Champion olympique... de corruption ?
Le Sénégalais Papa Massata Diack, déjà recherché par la justice française dans le cadre des scandales touchant l’athlétisme mondial, apparaît dans le dossier du trucage des JO de 2016 à Rio. Après ces nouvelles révélations, il a accepté de répondre à “l’O
Ce n’est pas tous les jours qu’on parle avec un homme qui affiche un palmarès pareil. Au téléphone, la voix est énergique, chaleureuse, presque plaisante. Papa Massata Diack, 52 ans, ferait quasiment oublier que ses trophées, en cette rentrée, sont exclusivement judiciaires. La semaine dernière, son nom est apparu en lettres capitales dans l’enquête lancée sur la corruption présumée lors de la désignation des jeux Olympiques à Rio en 2016. Il figurait déjà dans celle consacrée au scandale du dopage des athlètes russes. Depuis décembre 2015, il fait l’objet d’une notice rouge d’Interpol. Le juge Renaud Van Ruymbeke a émis contre lui un mandat d’arrêt international. Il a aussi été définitivement suspendu cet été par les instances de l’athlétisme mondial.
Quand il accepte de répondre à « l’Obs », les images des perquisitions policières dans le quartier chic de Leblon, à Rio de Janeiro, sont encore fraîches. Papa Massata Diack, lui, demeure dans sa villa de Dakar assez sûr de lui, fidèle à sa réputation de golden boy du marketing sportif. « Rio avait pour elle tous les atouts. Elle a gagné avec 66 voix contre 32 pour Madrid. On aurait acheté 10 voix africaines avec deux millions de dollars ? » Il répond à sa propre question avec un petit rire bientôt transformé en colère : l’enquête en cours relève tout bonnement du « conspirationnisme ».

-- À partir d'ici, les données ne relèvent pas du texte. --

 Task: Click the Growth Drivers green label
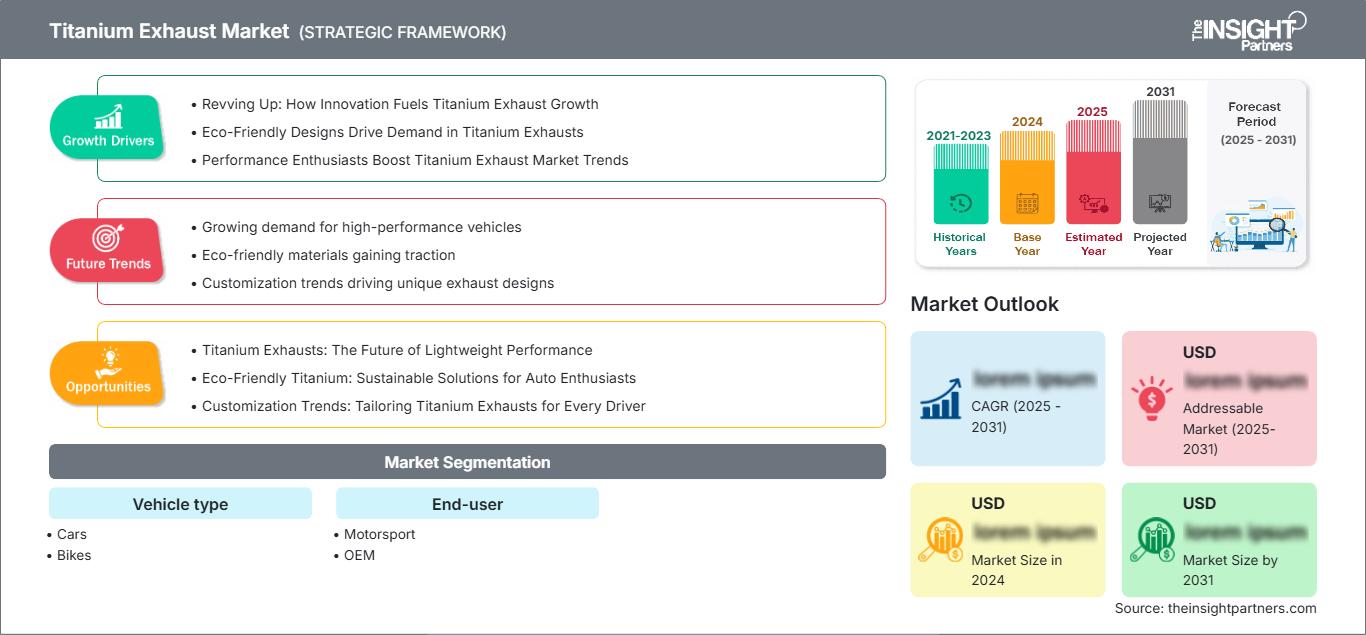108,141
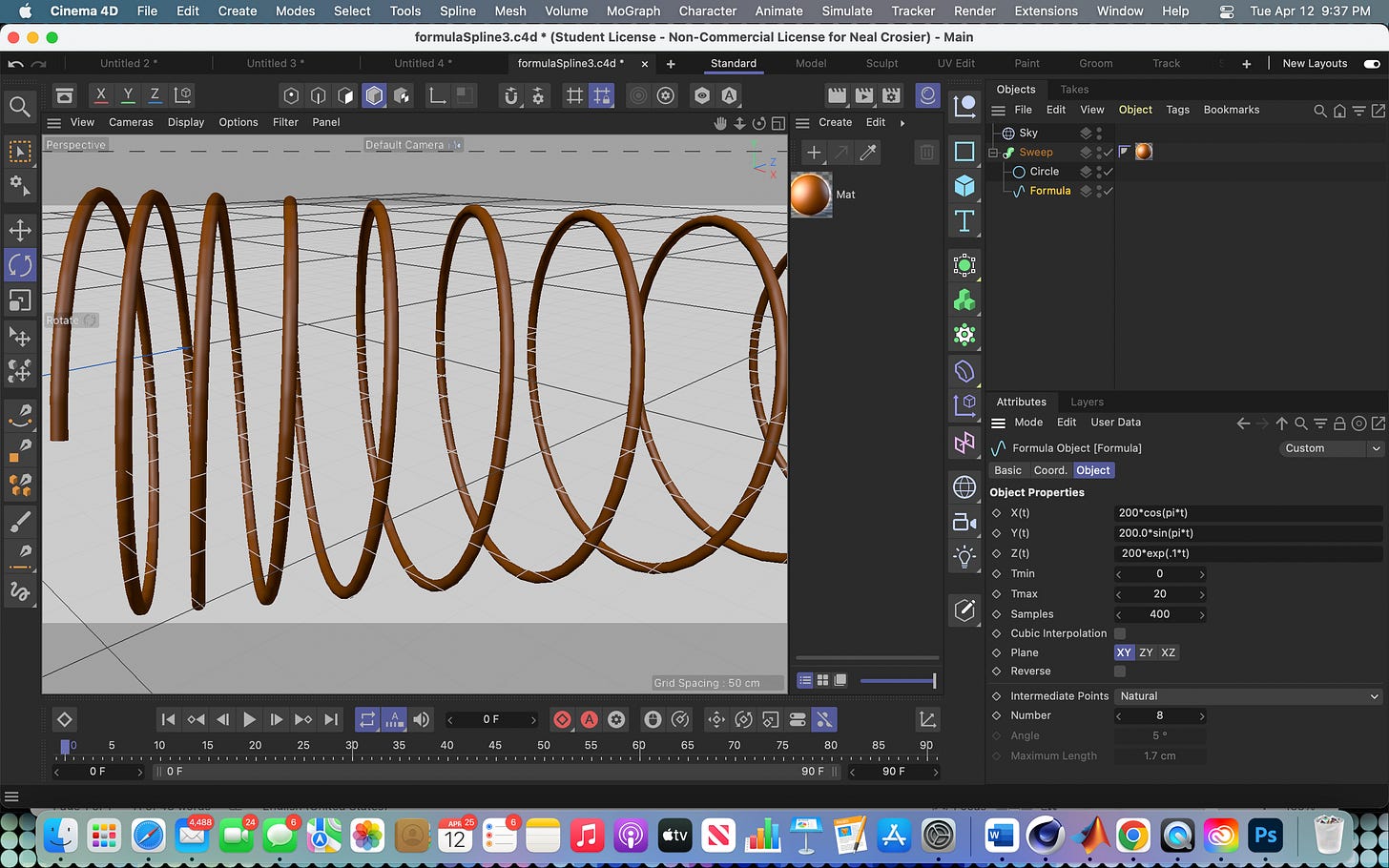The height and width of the screenshot is (868, 1389).
Task: Open Render Settings from the toolbar
Action: click(891, 95)
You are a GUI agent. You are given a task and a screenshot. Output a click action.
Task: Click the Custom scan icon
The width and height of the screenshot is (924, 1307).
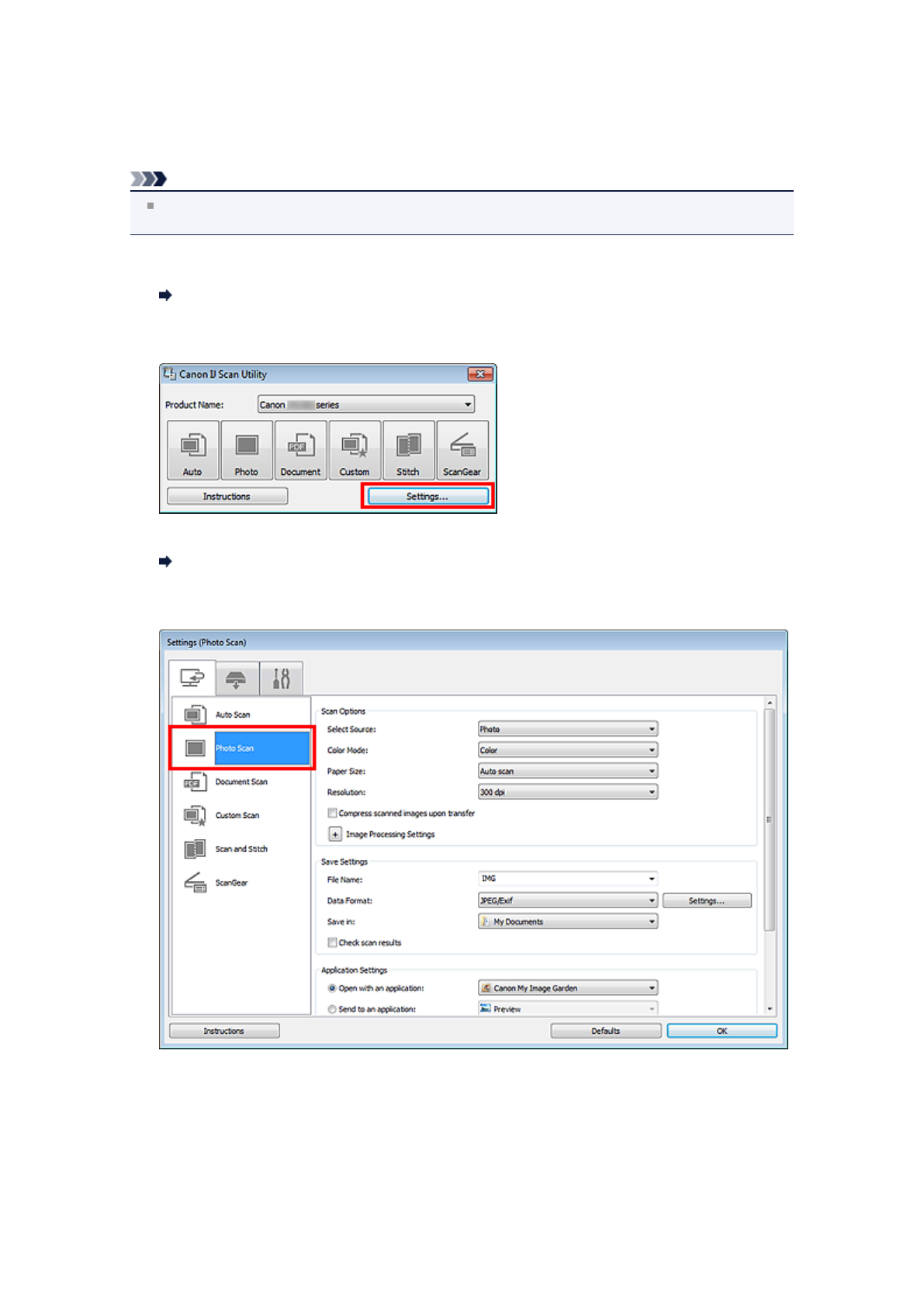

Papa Massata Diack est le fils de Lamine Diack, emblématique président de l’Association internationale des Fédérations d’athlétisme (IAAF) de 1999 à 2015, lui aussi soupçonné dans ces enquêtes menées par la France. Mais Papa Massata Diack insiste sur le fait qu’il s’est construit seul dans cette famille, où « le cheminement par le sport » est « une tradition ». Formé à Paris et à San Diego, il a fait ses armes en Suisse en négociant des sponsorings et des droits télé, a travaillé pour le Nigeria, le Togo, le Qatar, puis est venu aux négociations du sport mondial avec un contrat de consultant, prévoyant... 8% de commission à chaque affaire conclue. Par son seul « entregent », plaide-t-il, il aurait ramené 216 millions de dollars de contrats à l’IAAF. Il fait partie de ces hommes d’affaires qui ont introduit les dollars là où le sport n’était qu’amateurisme.

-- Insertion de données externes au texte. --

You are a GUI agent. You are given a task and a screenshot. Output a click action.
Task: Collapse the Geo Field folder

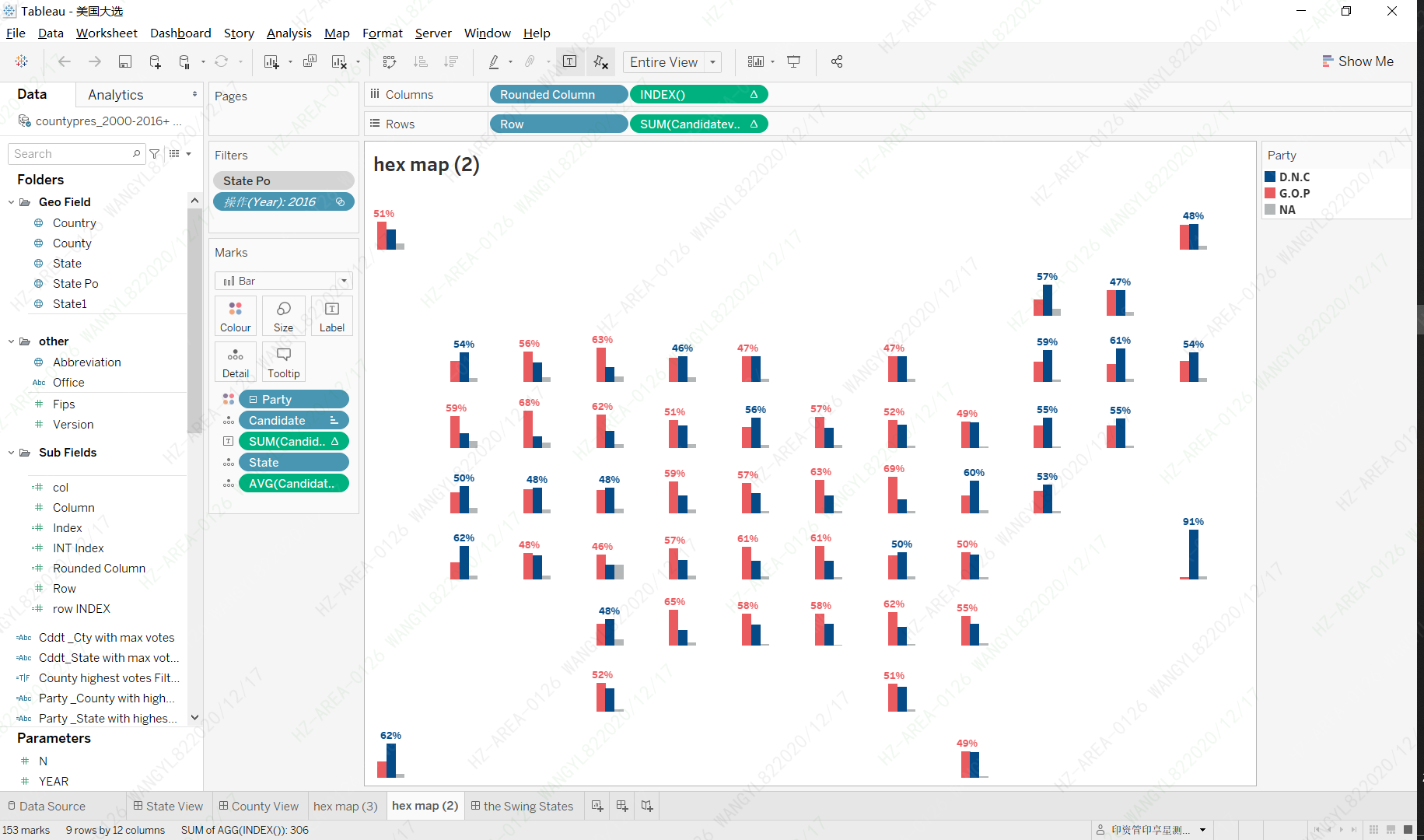pos(11,202)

Dans les enquêtes menées par le Parquet national financier et les juges français, on découvre pourtant de curieuses transactions avec les Russes au moment où il fallait « régler » la question du dopage et avec les Brésiliens quand le sort de Rio était en jeu. Des enveloppes. Mais aussi des montres et articles de luxe achetés à Paris en juillet 2013 pour 131400 euros. Preuve de corruption ? « C’est mon argent. J’ai apporté 216 millions de dollars. Avec 8% de commission, calculez ! » Papa Massata Diack date sa passion pour les montres de l’époque où il vivait à Lucerne, en Suisse, non loin de la prestigieuse boutique Bucherer… Il se désespère : « On m’a accusé de n’importe quoi. Après vingt-deux mois d’enquête, où sont les preuves ? »
Craint-il que les juges ne déboulent chez lui ? « Je leur dirai : “Welcome in Senegal !” » Sait-il que ses détracteurs ne le voient plus que comme un champion olympique de corruption ? A cette question, bravache, il lâche : « Champion olympique de corruption ? J’attends ma médaille. » L’enquête continue.